The European directive aims to ban the use of plastic plates, cutlery, straws, food containers and cotton buds. The initial text of the directive mentioned that it only concerned plastics “that have not been chemically modified”. A notion that was the subject of heated debate at the European level, but which was finally maintained in the final draft. Excluding in fact cellulosic fibers such as viscose or lyocel, created by transformation of wood pulp.
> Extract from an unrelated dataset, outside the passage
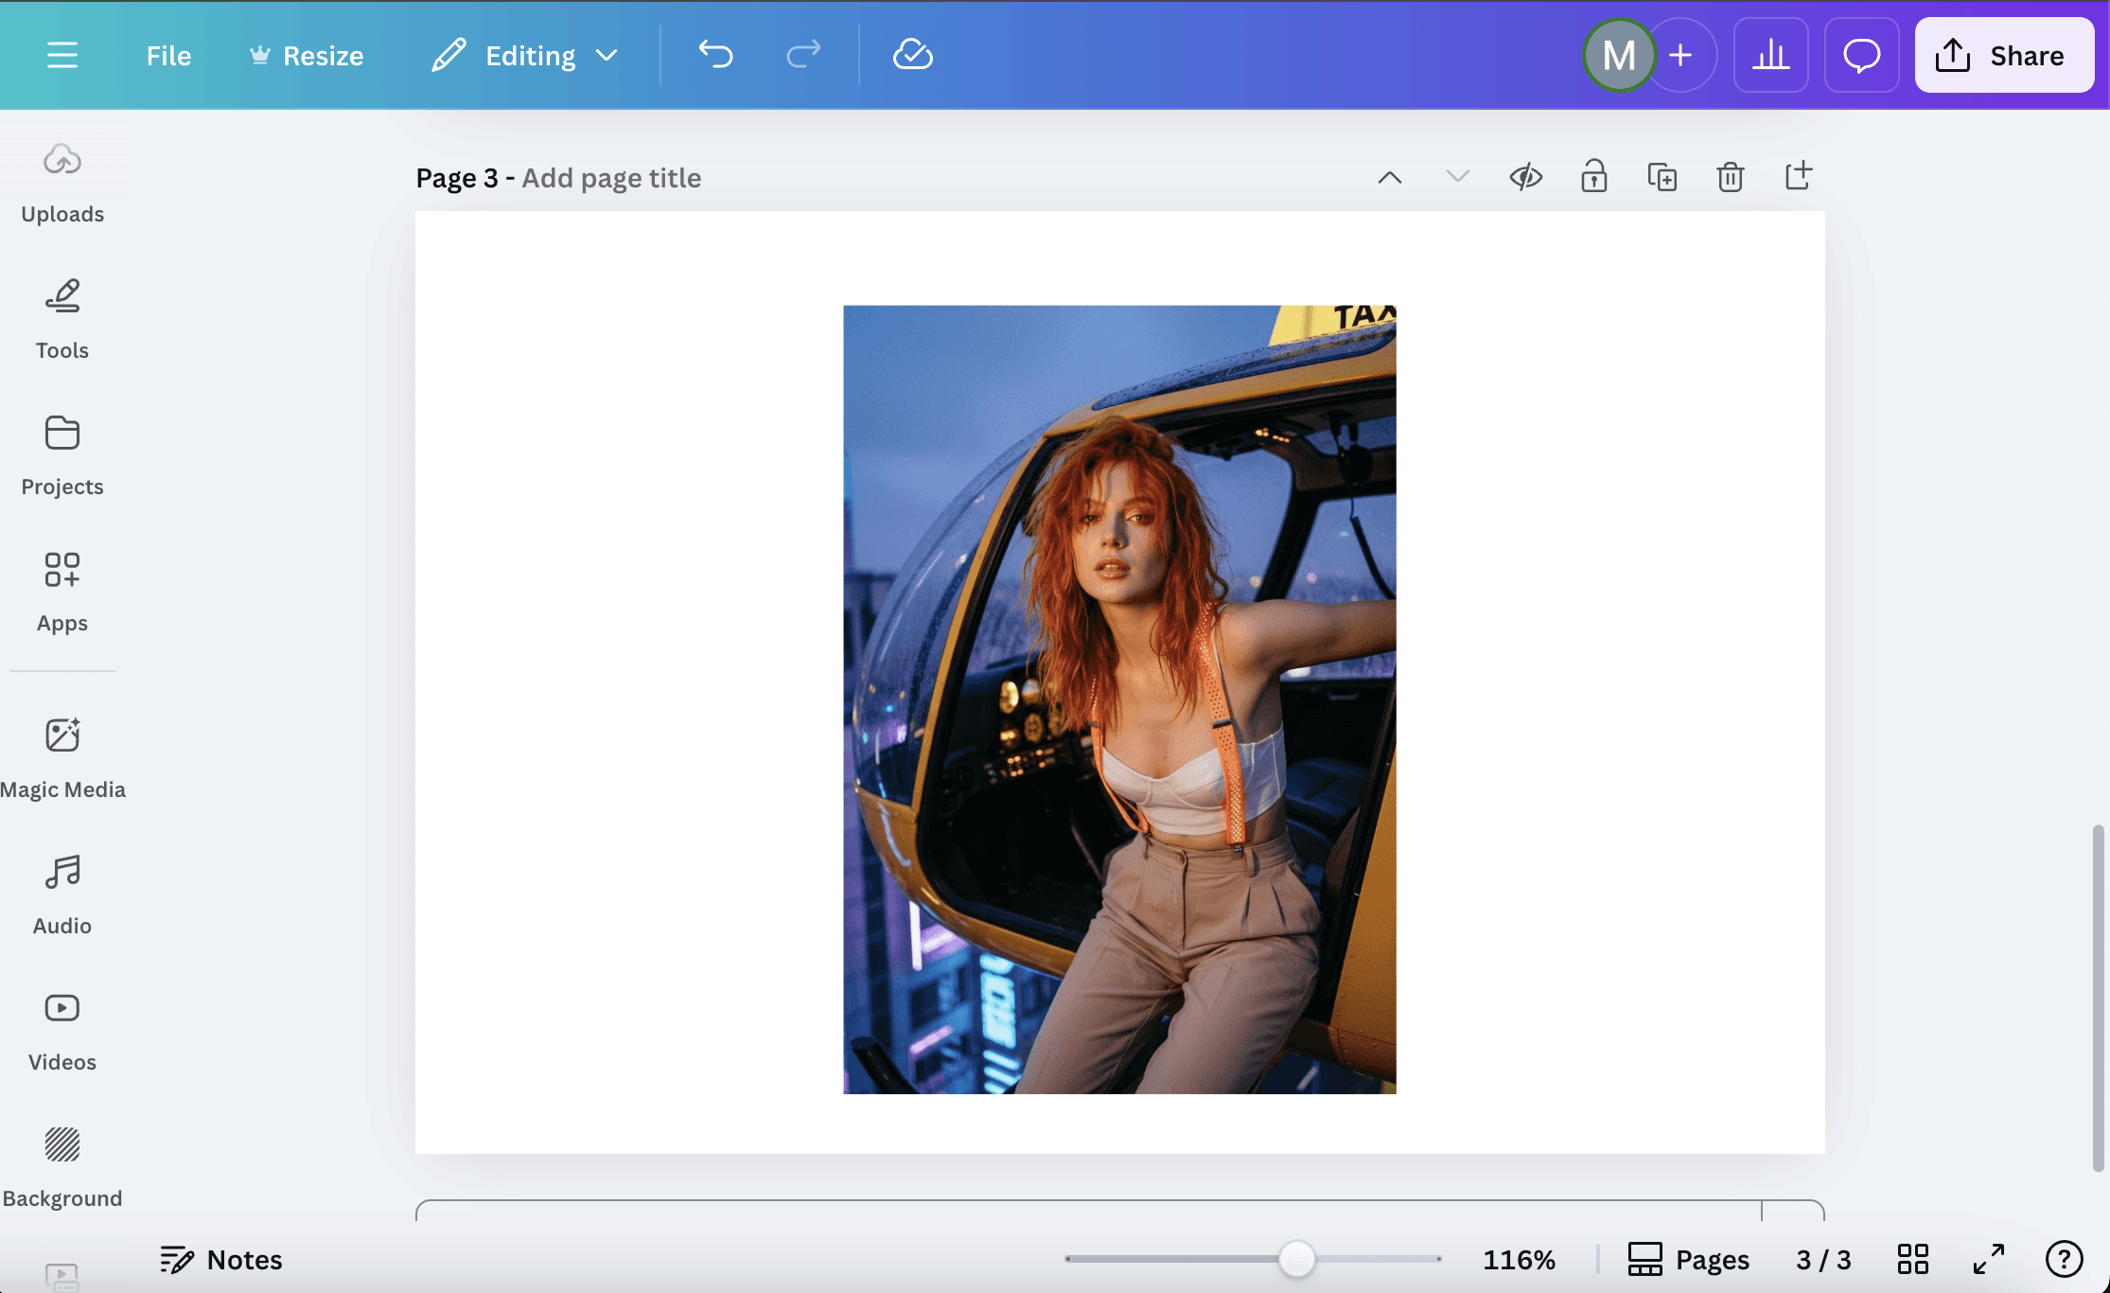Viewport: 2110px width, 1293px height.
Task: Delete page 3 with the trash icon
Action: coord(1730,177)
“Euratex welcomes the decision to keep the original definition,” says the European confederation of textile and clothing industries. “Common plastic and viscose products have completely different characteristics, especially with regard to biodegradability and consumer use of the products. (…) Textile and apparel companies have been investing in viscose fibers and regenerated cellulosic films for several decades, both for consumer products and for medical applications.”
Viscose is regularly debated between industry and environmentalists, particularly because production relies on the felling of trees. It is in particular in the face of this observation that the actors of the sector have committed themselves in number to use only materials from trees certified by devices such as Forest Stewardship Council (FSC) or Programme for the Endorsement of Forest Certification (PEFC).
By 2019, manmade cellulose fibers (known as MMCF) accounted for 6.5% of materials produced by the textile-clothing industry. According to the Textile Exchange study, viscose weighs no less than 79% of this category, ahead of acetate (13%), lyocell (4.3%) or modal (2.8%).